Background: The cavum of the septum pellucidum (CSP) is a small cavity constantly present in fetuses and newborns, of variable frequency among necropsied adults and with a high frequency in professional boxers.
Method: A pathologic study was conducted on brains of 626 patients without a history of head trauma (group 1) autopsied consecutively from a general hospital and of 120 random victims of fatal road traffic accidents (group 2).
Results: In group 1, 237 (37.9%) cases of CSP were observed, virtually all in a triangular or trapezoidal shape. In group 2, 65 (54.2%) cases of CSP were observed, 50 (76.9%) in triangular or trapezoidal shape and 15 (23.1%) in cleft shape. Cleft CSP was always associated with severe diffuse axonal injury (grades 2 and 3).

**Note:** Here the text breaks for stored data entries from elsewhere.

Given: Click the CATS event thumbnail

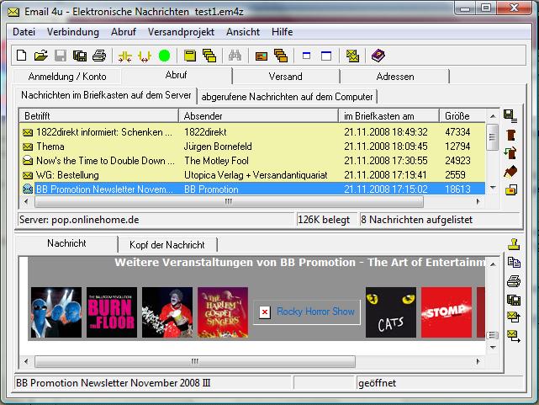Looking at the screenshot, I should coord(390,312).
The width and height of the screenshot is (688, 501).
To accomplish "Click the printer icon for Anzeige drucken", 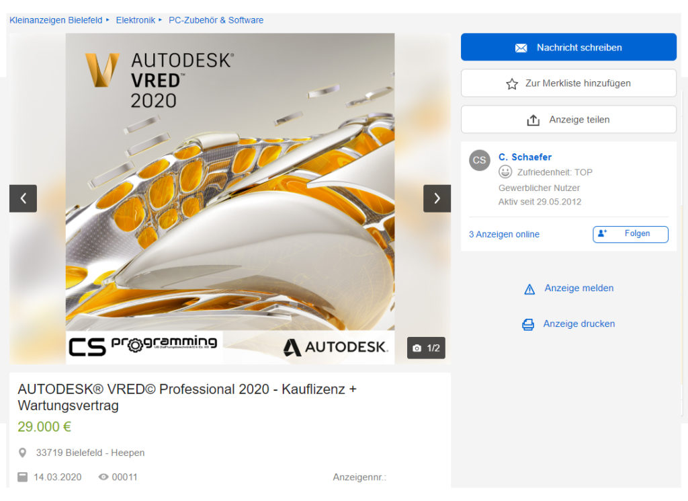I will pos(530,324).
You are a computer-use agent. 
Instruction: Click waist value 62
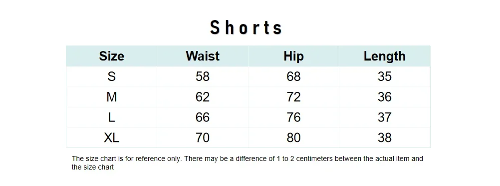[203, 97]
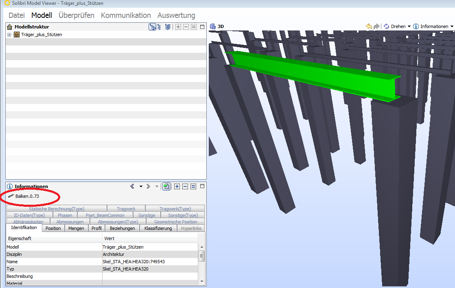Maximize the Informationen panel

202,186
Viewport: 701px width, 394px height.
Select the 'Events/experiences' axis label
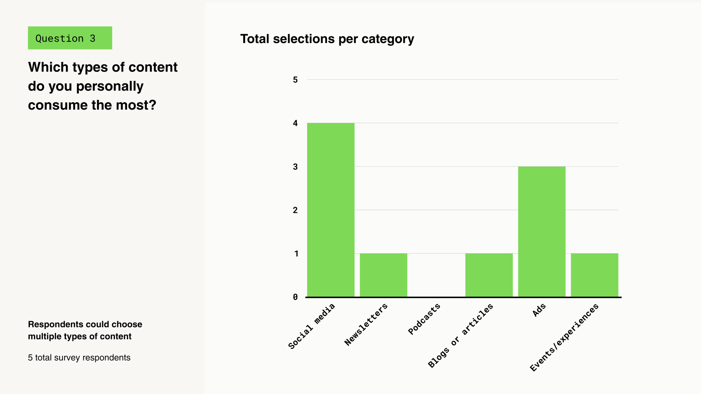[x=564, y=338]
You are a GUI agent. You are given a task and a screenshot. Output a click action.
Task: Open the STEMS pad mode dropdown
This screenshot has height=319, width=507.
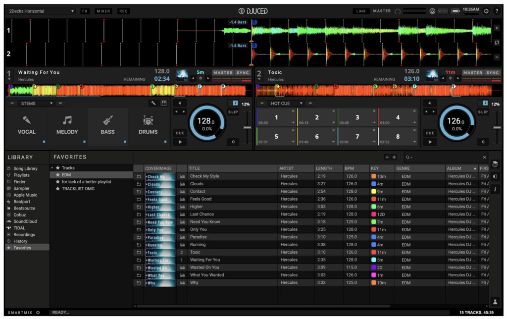coord(36,103)
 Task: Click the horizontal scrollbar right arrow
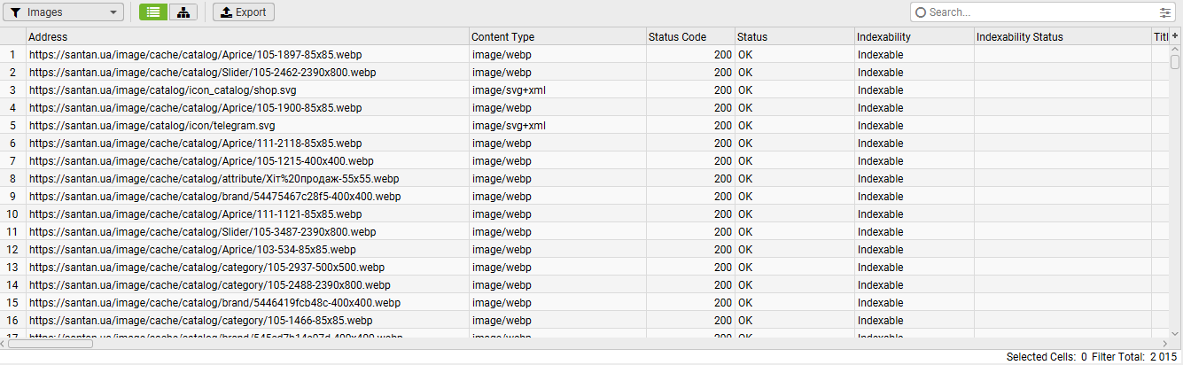click(x=1164, y=344)
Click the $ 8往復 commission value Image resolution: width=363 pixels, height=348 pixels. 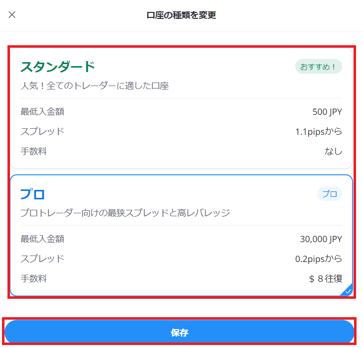coord(326,278)
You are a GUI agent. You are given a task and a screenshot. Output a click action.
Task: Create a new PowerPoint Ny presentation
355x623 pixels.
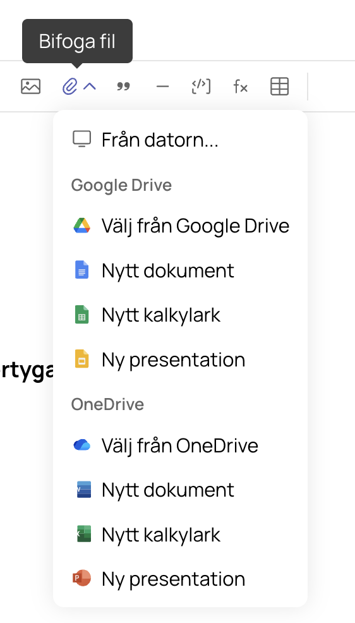click(x=180, y=579)
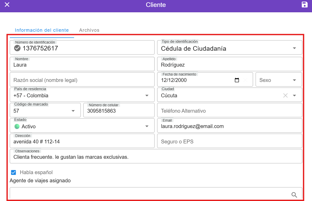Switch to the Archivos tab

click(x=89, y=30)
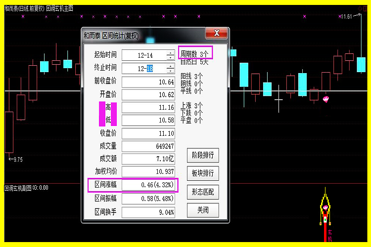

Conclusion: Although described in boxers, the CSP has not been reported in other types of head injury. The largest frequency of CSP found in fatal victims of head trauma, particularly in patients with severe diffuse axonal lesion (grades 2 and 3), when compared with the individuals without a history of head trauma, suggests that the high-intensity angular acceleration of the head causes complementary and independent displacement of the 2 cerebral hemispheres and dislocation of one of the leaves of the septum pellucidum on the other. This could result in separation of the 2 leaves and formation of CSP, usually in cleft shape.